Busch’s climb back through the field was all the more impressive given that this year’s race at the Coliseum dealt out 16 cautions, over three times as many compared with last year’s five, including being bombarded with yellows during the middle third of the race with many cars spinning out including AJ Allmendinger, Denny Hamlin, Ty Gibbs, and Kevin Harvick after being tagged, attempting to race around the extremely tight quarters arena.

Busch post-race said “we were spoiled” by last year’s race with Dillon adding there was “much more parody” this time around with the teams and drivers being more familiar with the track. Most of the race was also ran under the lights increasing the overall grip for the drivers compared to last year’s daytime running of the event.

A general view of confetti after the conclusion of the NASCAR Clash at the Coliseum at Los Angeles Memorial Coliseum on February 05, 2023 in Los Angeles, California. (Photo by Jared C. Tilton/Getty Images)

Busch went on to say that if they had used the old generation car in Sunday’s race, half of the radiators would have been knocked out with Hendrick Motorsport’s Kyle Larson adding that the current generation car is much stiffer and stronger in comparison.

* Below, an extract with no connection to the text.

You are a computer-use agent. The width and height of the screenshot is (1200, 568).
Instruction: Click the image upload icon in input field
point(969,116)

It was actually New England’s Ryan Preece “Lightning” who led the most laps with 43 but shortly after getting bumped out of the way for the lead by Truex Jr. with 25 to go, his car experienced a temporary electrical problem and quickly fell back to fifth; Preece finished seventh. Preece had been Stewart-Haas Racing’s reserve driver in 2022 after competing full-time for three seasons for JTG Daugherty Racing.

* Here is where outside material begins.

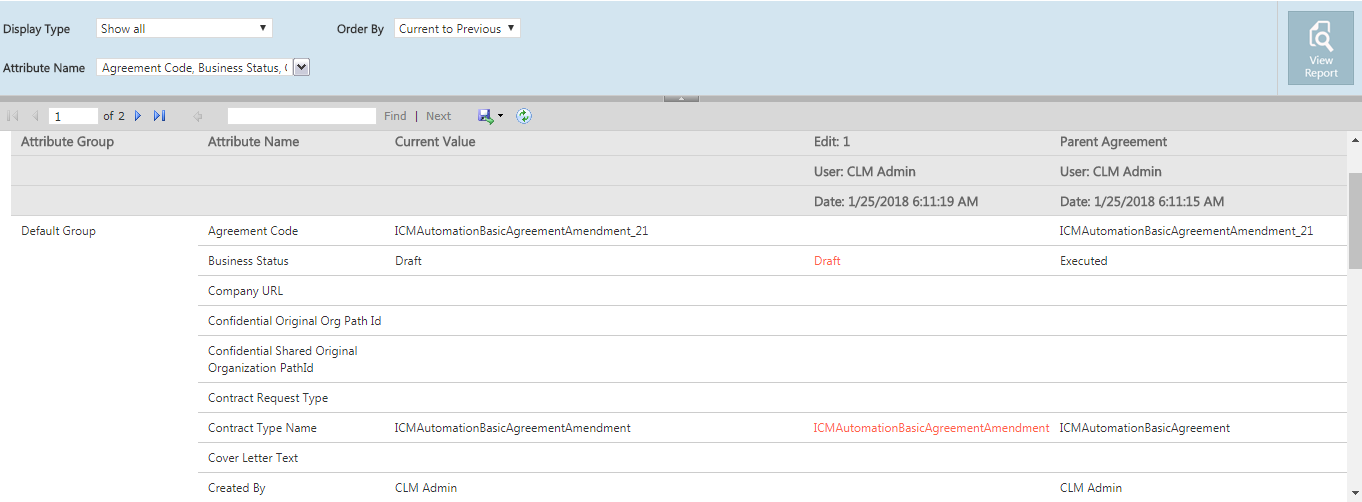The image size is (1362, 502).
Task: Click the first page navigation arrow
Action: click(13, 116)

Ryan Preece, driver of the #41 United Rentals Ford, drives during the NASCAR Clash at the Coliseum at Los Angeles Memorial Coliseum in Los Angeles, California. (Photo by Chris Graythen/Getty Images)

Preece climbed through the stock car ranks by dominating on the short tracks in the New England region so Truex was “not shocked at all” to see him leading at the quarter-mile mile track despite being out of a full-time Cup ride last year.

Pole-sitter Aric Almirola led the opening 16 laps before being overtaken by Denny Hamlin. By lap 67 however he found himself being lapped by then leader Bubba Wallace.

It was a short lived race for Legacy Motor Club’s Erik Jones, previously known as Petty GMS Racing in 2022, after he made contact with Kevin Harvick, damaging the toe link, forcing him to retire.

Martin Truex Jr., driver of the No. 19 Bass Pro Shops Toyota, and Aric Almirola, driver of the No. 10 Smithfield Ford, race during the Busch Light Clash at The Coliseum at Los Angeles Memorial Coliseum (Photo by Jared C. Tilton | Getty Images)

Team Penske’s Ryan Blaney had a rough ride of a race after being spun out twice, the first time in turn one in the opening stage of the race, with the second incident seeing him end up backwards in the turn two wall while running ninth.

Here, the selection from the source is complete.